Sesaat ia seperti tertatap bagian-bagian kawasan yang cukup ramai jika matahari sudah tenggelam.
Ia merasa inilah kawasan perburuannya yang terakhir, jika pun tak menemukan, ia akan menghentikan pencariannya.
Sementara wanita itu membayangkan masa lalunya yang terlempar dari tempat ke tempat, dari kawasan ke kawasan, hingga ia menjadi penghuni kawasan ini.
Seperti ia menghitung jari, usianya baru genap dua puluh lima. Jika diteruskan, masih bisa dijalani sekitar lima tahun lagi, jika pun tidak terkena AIDS atau rajasinga! Jika tidak terkena Vietnam Rose atau SARS? Di luar sudah sangat riuh.
Lelaki itu melihat jamnya. Sudah beberapa jam ia berada di dekat wanita itu, istrinya sendiri, wanita yang telah menjadi istri banyak orang.
Benarkah kawasan ini akan dipindahkan?
Ke mana?
Atau semuanya ditutup, seperti gebrakan di berbagai kota?
Memang bisa?
Kawasan ini akan diganti dengan bangunan mewah, kondominium?
Supermarket?
Apartemen?
“Aku ingin berpikir,” wanita itu mengangkat wajahnya. Dalam mata lelaki itu, wajah itu tidak jauh berbeda dari tujuh tahun yang lalu, saat ia ditemukan di rel kereta api. Hanya tampak lebih dewasa, namun gurat-gurat usia itu justru menampakkan kecantikannya.
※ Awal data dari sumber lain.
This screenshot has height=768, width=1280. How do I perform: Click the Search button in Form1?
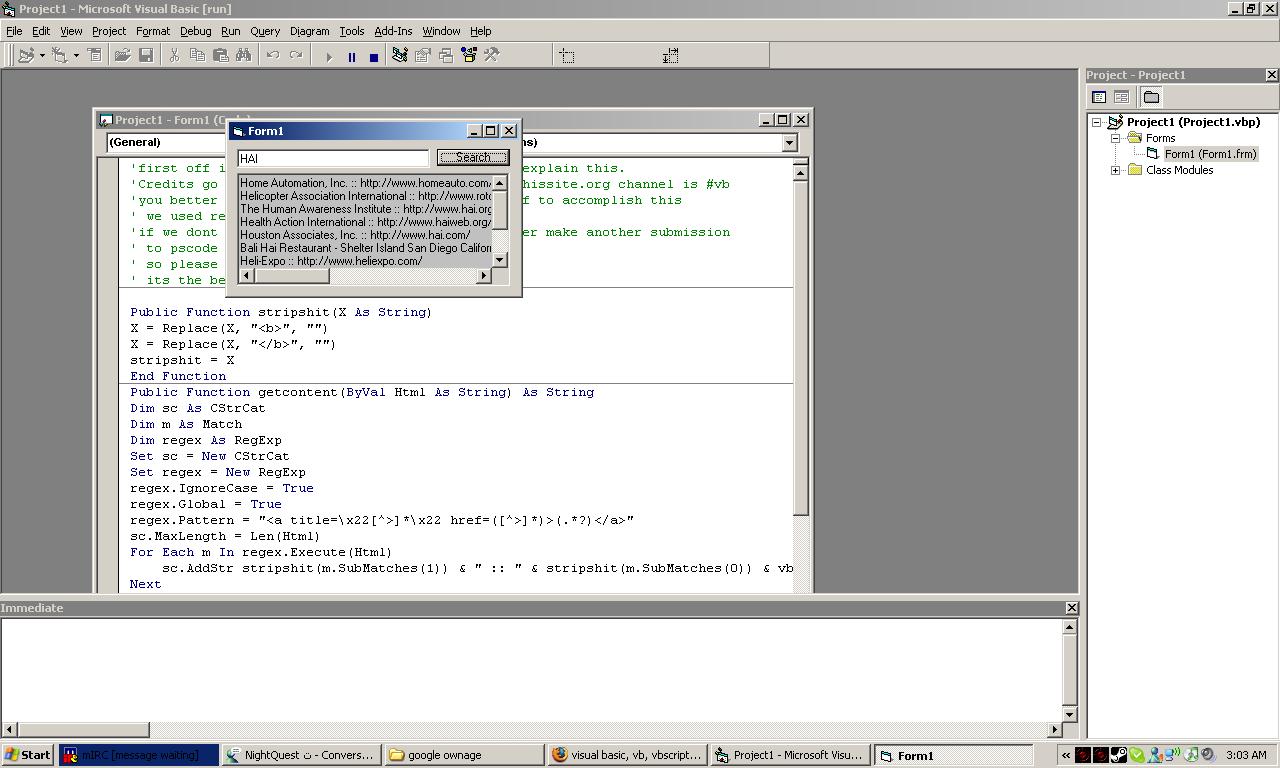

“Tak mengapa kita bayar untuk semalam ini,”suara si lelaki. “Besok kita bereskan semuanya. Minggu depan kita sudah harus berada di kawasan baru.”
“Kawasan baru?”
“Tabunganku cukup untuk kita bertransmigrasi.”
Wanita itu baru bisa tersenyum. Lama kemudian ia merasa benar-benar aman dalam pelukan lelaki itu, suaminya sendiri. Terlalu banyak ia memiliki suami, tetapi baru kini ia merasa benar-benar terlindungi dalam pelukan lelaki ini. Ia merasakan suasana yang sangat tenteram dari seluruh waktu pengembaraannya di segenap pelukan. Wanita itu merasakan tabungannya yang juga cukup untuk memulai kehidupan baru, untuk modal, untuk rumah, dan ongkos bepergian.
Mereka tertidur pulas. Nyenyak. Dan mereka sama-sama terbangun oleh suara gaduh teriakan dan umpatan yang panas. Ternyata api telah membakar selimut dan seprai, bantal, guling, dan kasur alas tidur.
“Api! Api! Api!” teriak penghuni di situ sambung bersambung.”Kebakaran! Kebakaran! Kebakaran!”
Berdua ingin berlari ke luar, tetapi terhalang api. Sementara pakaian di badan telah dilalap api!
Api di mana-mana. Kamar yang tadi mereka tiduri diganti dengan lidah api yang menyala-nyala.
Kawasan itu seluruhnya dipenuhi api!
Lautan api bergelombang membakar semua bangunan yang ada. Lelaki dan wanita itu terkurung dalam lautan api! Dan esok hari, ketika para petugas memeriksa kawasan kebakaran itu, mereka menemukan kedua sosok telah hangus hitam legam. Sementara yang lainnya memagar daerah itu, beberapa petugas membawa kedua jenazah itu ke rumah sakit untuk diotopsi.
Koran sore ramai memberitakan kebakaran di kawasan bordilan dan ditemukan dua sosok mayat tanpa identitas. Tapi hanya sekejap berita itu dibaca, selebihnya hilang disapu badai berita-berita baru yang lebih hangat dan aktual. Demo BBM dan korupsi merajalela! Di mana kebakaran lagi?